2nd (root port 3): LnkCap: Speed 5GT/s, Width x8. LnkSta: Speed 5GT/s, Width x4.
3rd (root port 7): LnkCap: Speed 5GT/s, Width x16. LnkSta: Speed 2.5GT/s, Width x0.
 

lmk

Member
Dec 11, 2013
128
20
18
1st (root port 1): LnkCap: Speed 5GT/s, Width x4. LnkSta: Speed 2.5GT/s, Width x4.
2nd (root port 3): LnkCap: Speed 5GT/s, Width x8. LnkSta: Speed 5GT/s, Width x4.
3rd (root port 7): LnkCap: Speed 5GT/s, Width x16. LnkSta: Speed 2.5GT/s, Width x0.
So, looks like the last port (port 7) is the PCI Express x16/full length/"proper" slot and it shows LnkSta with Width x0 because there is no card installed.

Now, the other two could have some answers, since one port shows the Speed drop from 5GT/s to 2.5GT/s and the other slow shows the Width drop from x8 to x4.
 

Chuntzu

Active Member
Jun 30, 2013
383
98
28
Great work! I have mandatory OT at work so I have been working extra long hours this week and weekend, I will check today when I get home. For some reasonthat 2.5 link makes me think that those might be for the regular Ethernet NICs....possible those somehow need driver/bios update? I know that is a long shot but it might be aome thing. I have a feeling when I check tonight I am going to come up with the same results. With a little luck we will have this solved in no time.
 

Chuntzu

Active Member
Jun 30, 2013
383
98
28
I just got done reading a pci-sig doc indicating that power saving state can down regulate pci-e gen (2.5 v 5.0) and width (x8 v x4) for power savings. Another possibility could be that if we adjust power savings setting in the bios that could help. This is the line that identifies what is going on "Sending TS1 PAD in Recovery.Idle to drive LTSSM to Config(to initiate link width upconfigure)". Since you have rulled out the mellanox card as not the issue (ie the LSI cards are registering at x4 speeds) then it narrows down the scope to power savings from the bios or unreliable link issues causing the down step in speeds. Doesn't seem the os is causing the down stepping since centos and server 2012 register the speed the same. So firmware or bios setting seem to be the issue now. Hopefully this makes sense and I'm on the right track.
 

Chuntzu

Active Member
Jun 30, 2013
383
98
28
Understanding PCI 2.0 bandwidth management was the name of the pci-sig PDF/white paper/over view. If you want to look through it.
 

lmk

Member
Dec 11, 2013
128
20
18
Hey all,

I finally took out my nodes and did the good ol' physical inspection...

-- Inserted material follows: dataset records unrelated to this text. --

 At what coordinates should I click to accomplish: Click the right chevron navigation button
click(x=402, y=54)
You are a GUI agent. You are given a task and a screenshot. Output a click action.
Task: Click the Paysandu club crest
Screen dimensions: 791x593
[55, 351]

Not good..."PCIE x4 Mezzanine Card" is printed on the motherboard...

Please check and confirm, if you have physical access...

If so, also is the C6100 the 24-bay or 12-bay version? And does it have the Mezzanine cut-out slot or did it have to be modified?
 
Last edited:

zoroyoshi

New Member
Dec 10, 2013
20
6
3
Intel 5520 chipset -- 36 Lanes pci-express
Intel 5500 chipset -- 24 Lenes pci-express

maybe, some c6100 motherboards (DCS version?) use 5500 chipset.